Twinning characteristics in YBaCuO superconducting thin films

Abstract

Abstract We have analyzed the nature, distribution and number density of twins as a function of orientation of superconducting YBa2Cu3O7 thin films deposited on strontium titanate (100), magnesium oxide (100) and ytria-stabilized zirconia substrates. The twinning characteristics in these high T c superconducting thin films have been found to be different from those in bulk materials as a results of texturing, interfacial stresses and constraints during crystal growth. The free surface has been found to play an important role in the relaxation of stresses introduced in the film during tetragonal-to-orthorhombic phase transformation. Detailed electron microscopy studies were performed on superconducting thin films deposited by evaporation of bulk YBa2Cu3O7 targets using a pulsed excimer laser ( λ = 308 nm; τ p = 45 × 10 −9 s ).

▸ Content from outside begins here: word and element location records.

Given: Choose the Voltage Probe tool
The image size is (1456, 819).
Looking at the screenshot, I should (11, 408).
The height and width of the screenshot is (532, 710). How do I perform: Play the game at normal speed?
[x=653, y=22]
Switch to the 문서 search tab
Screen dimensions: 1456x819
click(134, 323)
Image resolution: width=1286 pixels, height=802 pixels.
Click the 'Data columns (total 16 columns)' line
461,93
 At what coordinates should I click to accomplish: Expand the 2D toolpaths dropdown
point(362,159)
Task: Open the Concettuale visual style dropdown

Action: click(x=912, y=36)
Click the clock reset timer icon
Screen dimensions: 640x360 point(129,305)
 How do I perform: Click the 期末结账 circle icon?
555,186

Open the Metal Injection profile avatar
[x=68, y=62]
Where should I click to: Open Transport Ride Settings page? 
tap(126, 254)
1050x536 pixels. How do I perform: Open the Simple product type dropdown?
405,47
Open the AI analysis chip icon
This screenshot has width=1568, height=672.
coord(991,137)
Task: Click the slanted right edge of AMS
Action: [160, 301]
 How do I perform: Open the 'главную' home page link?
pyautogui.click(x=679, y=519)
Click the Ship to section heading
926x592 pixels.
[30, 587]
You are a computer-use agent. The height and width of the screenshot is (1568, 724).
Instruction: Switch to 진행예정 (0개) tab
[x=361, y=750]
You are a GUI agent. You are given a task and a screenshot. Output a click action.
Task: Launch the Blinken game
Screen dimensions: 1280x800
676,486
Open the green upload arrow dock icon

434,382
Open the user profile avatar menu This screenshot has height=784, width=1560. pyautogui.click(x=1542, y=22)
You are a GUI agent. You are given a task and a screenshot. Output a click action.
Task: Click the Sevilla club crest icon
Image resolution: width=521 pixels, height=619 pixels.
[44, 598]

Calculations of stresses in thin films indicated that higher shear stresses and strain energies were introduced in films with the c axis normal to subtrate than in those parallel to the substrate, thereby resulting in a higher number density of twins in the first case. The electron diffraction patterns of twinned crystals were simulated to understand the crystallography of the twinning process, and high resolution transmission electron microscopy studies were performed to determine the bending of planes across the twin boundary. Good agreement between experimental observations and theoretical models was obtained.